───── RECORDED INFORMATION

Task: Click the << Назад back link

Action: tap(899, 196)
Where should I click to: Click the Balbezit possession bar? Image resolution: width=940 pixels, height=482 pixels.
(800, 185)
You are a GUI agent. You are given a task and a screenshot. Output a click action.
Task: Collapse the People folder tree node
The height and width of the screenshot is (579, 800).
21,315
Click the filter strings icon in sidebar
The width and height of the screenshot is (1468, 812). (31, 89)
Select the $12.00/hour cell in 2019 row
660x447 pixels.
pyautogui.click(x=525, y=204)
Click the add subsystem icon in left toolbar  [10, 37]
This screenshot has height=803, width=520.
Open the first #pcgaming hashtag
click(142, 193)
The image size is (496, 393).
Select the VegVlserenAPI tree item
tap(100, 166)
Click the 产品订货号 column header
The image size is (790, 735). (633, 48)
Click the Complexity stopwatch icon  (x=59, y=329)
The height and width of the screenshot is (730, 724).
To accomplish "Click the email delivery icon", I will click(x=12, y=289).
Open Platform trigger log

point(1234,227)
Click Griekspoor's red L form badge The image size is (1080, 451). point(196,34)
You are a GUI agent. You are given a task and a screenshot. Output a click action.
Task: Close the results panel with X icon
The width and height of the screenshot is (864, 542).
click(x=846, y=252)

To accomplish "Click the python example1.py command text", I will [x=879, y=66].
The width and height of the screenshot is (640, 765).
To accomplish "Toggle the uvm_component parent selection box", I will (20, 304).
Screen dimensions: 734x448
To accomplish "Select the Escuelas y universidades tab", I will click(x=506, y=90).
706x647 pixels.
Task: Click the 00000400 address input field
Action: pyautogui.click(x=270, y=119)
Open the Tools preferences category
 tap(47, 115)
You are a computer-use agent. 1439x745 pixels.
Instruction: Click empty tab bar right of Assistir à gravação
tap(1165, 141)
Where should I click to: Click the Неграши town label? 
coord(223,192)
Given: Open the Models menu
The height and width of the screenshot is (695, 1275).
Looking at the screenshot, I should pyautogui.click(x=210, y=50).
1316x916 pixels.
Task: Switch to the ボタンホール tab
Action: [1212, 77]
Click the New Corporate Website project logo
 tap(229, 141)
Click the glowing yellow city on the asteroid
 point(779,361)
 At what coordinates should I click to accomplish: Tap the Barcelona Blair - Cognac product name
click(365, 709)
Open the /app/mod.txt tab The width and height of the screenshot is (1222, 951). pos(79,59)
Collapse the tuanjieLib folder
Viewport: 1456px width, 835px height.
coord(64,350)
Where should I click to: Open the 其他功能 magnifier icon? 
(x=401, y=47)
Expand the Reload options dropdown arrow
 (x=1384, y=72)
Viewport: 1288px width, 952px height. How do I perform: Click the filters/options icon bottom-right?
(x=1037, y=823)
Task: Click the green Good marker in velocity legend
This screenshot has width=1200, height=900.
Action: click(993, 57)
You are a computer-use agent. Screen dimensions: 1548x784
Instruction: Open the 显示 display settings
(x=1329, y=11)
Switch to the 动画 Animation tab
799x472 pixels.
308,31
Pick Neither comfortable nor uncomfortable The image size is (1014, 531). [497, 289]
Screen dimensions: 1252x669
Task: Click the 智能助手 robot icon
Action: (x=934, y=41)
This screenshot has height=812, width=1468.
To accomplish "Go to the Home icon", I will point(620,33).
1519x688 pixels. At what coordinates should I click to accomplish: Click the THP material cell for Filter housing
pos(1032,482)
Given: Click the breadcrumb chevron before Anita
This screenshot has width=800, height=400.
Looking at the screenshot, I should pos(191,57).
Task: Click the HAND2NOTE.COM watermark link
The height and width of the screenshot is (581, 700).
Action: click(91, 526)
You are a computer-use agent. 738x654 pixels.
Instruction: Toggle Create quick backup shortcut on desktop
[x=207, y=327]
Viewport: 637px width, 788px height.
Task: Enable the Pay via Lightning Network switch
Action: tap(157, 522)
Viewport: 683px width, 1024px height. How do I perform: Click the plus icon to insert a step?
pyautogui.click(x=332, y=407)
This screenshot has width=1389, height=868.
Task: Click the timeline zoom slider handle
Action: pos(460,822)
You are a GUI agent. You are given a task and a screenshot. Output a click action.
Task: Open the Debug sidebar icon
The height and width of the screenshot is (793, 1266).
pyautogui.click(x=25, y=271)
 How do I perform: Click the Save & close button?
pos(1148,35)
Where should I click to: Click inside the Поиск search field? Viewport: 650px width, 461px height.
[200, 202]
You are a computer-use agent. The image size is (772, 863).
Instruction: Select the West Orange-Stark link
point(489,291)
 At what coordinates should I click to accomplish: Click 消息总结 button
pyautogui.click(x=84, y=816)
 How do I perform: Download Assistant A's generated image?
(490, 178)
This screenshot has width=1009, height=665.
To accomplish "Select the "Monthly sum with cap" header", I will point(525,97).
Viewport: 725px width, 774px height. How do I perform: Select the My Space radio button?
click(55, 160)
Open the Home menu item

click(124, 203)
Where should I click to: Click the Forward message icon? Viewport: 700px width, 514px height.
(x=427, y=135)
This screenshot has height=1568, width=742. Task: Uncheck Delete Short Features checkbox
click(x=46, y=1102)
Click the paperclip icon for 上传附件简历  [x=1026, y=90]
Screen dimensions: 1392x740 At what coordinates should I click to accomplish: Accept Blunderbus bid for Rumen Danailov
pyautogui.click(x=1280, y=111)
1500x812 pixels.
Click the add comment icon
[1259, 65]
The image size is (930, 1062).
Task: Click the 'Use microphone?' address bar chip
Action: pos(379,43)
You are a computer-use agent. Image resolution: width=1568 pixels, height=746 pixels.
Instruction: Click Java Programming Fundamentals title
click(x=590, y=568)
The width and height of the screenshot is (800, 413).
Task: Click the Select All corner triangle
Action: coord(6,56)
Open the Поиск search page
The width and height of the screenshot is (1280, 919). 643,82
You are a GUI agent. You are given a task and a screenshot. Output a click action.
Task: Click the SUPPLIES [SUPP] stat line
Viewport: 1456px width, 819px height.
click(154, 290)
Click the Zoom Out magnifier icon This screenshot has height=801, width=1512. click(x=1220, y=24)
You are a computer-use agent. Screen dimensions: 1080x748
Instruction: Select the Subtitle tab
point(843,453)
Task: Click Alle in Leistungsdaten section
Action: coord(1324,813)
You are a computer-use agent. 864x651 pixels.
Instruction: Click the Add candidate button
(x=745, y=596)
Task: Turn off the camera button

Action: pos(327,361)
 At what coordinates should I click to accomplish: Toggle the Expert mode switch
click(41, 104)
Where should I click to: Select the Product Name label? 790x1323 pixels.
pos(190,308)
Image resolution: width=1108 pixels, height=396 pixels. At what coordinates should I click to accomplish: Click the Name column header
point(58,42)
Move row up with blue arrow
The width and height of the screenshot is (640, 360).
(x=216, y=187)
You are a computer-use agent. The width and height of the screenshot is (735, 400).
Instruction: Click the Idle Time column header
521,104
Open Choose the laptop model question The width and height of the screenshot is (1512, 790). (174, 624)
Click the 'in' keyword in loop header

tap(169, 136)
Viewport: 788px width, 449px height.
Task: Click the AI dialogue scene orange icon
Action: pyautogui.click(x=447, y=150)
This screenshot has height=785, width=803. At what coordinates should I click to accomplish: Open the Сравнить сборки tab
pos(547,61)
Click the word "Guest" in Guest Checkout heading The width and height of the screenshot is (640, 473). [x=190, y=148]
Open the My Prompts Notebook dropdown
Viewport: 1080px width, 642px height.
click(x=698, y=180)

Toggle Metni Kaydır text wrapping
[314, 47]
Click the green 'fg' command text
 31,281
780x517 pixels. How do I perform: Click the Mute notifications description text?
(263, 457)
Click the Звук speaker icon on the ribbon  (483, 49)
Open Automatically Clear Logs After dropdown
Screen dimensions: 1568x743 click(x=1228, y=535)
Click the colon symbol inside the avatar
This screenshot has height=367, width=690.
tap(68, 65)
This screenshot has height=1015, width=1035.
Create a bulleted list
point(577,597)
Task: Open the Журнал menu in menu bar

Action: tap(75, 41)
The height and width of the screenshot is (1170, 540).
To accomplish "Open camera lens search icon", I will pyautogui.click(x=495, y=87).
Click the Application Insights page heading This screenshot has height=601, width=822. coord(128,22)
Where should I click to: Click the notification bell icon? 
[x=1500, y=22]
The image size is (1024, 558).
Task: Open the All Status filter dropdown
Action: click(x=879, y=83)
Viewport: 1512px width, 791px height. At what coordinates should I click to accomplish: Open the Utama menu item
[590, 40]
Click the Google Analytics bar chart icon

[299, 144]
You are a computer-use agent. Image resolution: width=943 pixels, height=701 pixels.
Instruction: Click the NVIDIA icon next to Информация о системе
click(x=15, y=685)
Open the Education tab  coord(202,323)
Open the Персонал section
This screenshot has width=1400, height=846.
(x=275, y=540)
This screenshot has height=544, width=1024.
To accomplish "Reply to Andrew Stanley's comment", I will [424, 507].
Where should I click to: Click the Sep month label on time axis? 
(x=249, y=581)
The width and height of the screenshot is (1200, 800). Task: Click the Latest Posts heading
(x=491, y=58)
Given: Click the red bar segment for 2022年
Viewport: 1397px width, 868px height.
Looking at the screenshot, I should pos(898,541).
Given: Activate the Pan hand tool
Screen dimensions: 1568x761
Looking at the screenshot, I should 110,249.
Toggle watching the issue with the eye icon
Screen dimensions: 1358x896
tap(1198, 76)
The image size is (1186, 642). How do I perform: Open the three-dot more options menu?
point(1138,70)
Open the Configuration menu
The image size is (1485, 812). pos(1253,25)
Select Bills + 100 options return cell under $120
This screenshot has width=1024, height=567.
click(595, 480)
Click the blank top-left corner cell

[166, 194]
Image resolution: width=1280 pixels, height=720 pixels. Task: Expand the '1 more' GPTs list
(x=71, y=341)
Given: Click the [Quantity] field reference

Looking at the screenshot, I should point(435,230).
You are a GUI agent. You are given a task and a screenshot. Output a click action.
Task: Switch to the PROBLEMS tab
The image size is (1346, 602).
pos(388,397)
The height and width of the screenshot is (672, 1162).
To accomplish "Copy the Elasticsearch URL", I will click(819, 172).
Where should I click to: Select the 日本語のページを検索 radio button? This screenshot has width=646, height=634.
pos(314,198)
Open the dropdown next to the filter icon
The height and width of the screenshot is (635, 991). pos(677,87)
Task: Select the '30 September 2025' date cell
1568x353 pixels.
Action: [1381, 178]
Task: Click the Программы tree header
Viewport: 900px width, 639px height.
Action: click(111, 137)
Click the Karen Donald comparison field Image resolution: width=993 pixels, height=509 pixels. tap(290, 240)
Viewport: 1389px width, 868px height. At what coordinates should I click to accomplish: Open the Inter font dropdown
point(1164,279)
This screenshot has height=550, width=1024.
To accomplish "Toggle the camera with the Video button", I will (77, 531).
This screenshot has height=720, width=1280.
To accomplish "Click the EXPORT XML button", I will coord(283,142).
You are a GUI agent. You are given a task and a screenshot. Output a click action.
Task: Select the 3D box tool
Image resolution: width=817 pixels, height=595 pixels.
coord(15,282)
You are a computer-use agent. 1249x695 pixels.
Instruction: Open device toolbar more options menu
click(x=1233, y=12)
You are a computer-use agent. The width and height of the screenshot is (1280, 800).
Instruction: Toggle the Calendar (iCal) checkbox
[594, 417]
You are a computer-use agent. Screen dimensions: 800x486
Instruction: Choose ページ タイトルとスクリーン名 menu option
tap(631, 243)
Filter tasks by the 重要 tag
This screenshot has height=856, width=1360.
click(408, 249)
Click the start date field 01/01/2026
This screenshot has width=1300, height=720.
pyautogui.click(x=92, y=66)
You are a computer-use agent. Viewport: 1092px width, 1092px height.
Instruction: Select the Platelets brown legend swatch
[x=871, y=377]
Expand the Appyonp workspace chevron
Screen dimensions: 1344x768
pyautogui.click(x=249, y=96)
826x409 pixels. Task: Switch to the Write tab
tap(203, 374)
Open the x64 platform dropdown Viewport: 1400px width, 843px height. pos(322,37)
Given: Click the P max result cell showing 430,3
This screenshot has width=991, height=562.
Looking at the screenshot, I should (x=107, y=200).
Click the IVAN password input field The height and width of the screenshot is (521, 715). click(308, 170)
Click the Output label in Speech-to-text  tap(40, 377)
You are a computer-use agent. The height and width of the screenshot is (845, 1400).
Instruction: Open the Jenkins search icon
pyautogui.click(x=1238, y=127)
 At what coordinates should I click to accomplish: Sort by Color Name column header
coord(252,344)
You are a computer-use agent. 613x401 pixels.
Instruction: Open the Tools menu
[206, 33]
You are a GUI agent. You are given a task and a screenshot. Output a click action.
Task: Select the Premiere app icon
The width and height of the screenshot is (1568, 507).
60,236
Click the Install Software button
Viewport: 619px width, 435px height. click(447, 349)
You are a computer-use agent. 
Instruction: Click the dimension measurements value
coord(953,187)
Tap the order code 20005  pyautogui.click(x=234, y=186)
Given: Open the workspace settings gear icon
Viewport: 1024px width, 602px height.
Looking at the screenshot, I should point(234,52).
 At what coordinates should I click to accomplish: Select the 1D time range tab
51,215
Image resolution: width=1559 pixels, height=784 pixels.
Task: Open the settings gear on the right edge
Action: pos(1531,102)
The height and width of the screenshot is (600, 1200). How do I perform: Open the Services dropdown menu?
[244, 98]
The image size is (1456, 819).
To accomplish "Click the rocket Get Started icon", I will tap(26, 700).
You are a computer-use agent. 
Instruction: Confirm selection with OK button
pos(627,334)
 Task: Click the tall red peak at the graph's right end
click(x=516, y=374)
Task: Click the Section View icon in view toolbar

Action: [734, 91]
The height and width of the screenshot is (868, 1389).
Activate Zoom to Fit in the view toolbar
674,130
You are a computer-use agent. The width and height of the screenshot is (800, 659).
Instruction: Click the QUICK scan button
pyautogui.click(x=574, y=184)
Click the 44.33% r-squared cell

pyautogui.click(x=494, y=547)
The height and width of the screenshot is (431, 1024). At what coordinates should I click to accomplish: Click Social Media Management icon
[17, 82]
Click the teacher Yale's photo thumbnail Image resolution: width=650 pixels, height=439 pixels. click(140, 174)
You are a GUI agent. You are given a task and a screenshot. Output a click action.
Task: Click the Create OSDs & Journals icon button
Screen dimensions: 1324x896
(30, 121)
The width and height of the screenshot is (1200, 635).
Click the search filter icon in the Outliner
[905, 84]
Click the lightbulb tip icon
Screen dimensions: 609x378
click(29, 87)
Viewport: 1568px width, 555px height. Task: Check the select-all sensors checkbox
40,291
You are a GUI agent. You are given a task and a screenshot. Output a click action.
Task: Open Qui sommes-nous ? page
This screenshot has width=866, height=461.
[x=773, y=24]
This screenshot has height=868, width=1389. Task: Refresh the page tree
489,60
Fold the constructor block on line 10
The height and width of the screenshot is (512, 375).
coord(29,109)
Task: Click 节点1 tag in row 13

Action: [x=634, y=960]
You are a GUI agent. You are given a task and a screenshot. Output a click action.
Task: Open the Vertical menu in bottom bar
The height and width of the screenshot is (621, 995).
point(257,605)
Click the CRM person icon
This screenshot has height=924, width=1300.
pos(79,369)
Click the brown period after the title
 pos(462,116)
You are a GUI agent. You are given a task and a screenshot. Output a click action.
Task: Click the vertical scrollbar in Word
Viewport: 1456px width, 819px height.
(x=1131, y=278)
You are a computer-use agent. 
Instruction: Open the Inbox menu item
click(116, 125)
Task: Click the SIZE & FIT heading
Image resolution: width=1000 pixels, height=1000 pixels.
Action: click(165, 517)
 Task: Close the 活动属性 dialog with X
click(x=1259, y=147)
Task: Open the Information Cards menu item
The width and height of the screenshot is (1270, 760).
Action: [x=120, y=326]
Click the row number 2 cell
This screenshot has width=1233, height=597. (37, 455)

──────────

YOUR OBJECTIVE
Retype the lines of the listing above, starting at the line that contains "Switch to the 动画 Animation tab" and ending at the line that contains "Looking at the screenshot, I should pos(191,57).", including both of those lines.

TASK OUTPUT
Switch to the 动画 Animation tab
799x472 pixels.
308,31
Pick Neither comfortable nor uncomfortable The image size is (1014, 531). [497, 289]
Screen dimensions: 1252x669
Task: Click the 智能助手 robot icon
Action: (x=934, y=41)
This screenshot has height=812, width=1468.
To accomplish "Go to the Home icon", I will point(620,33).
1519x688 pixels. At what coordinates should I click to accomplish: Click the THP material cell for Filter housing
pos(1032,482)
Given: Click the breadcrumb chevron before Anita
This screenshot has width=800, height=400.
Looking at the screenshot, I should pos(191,57).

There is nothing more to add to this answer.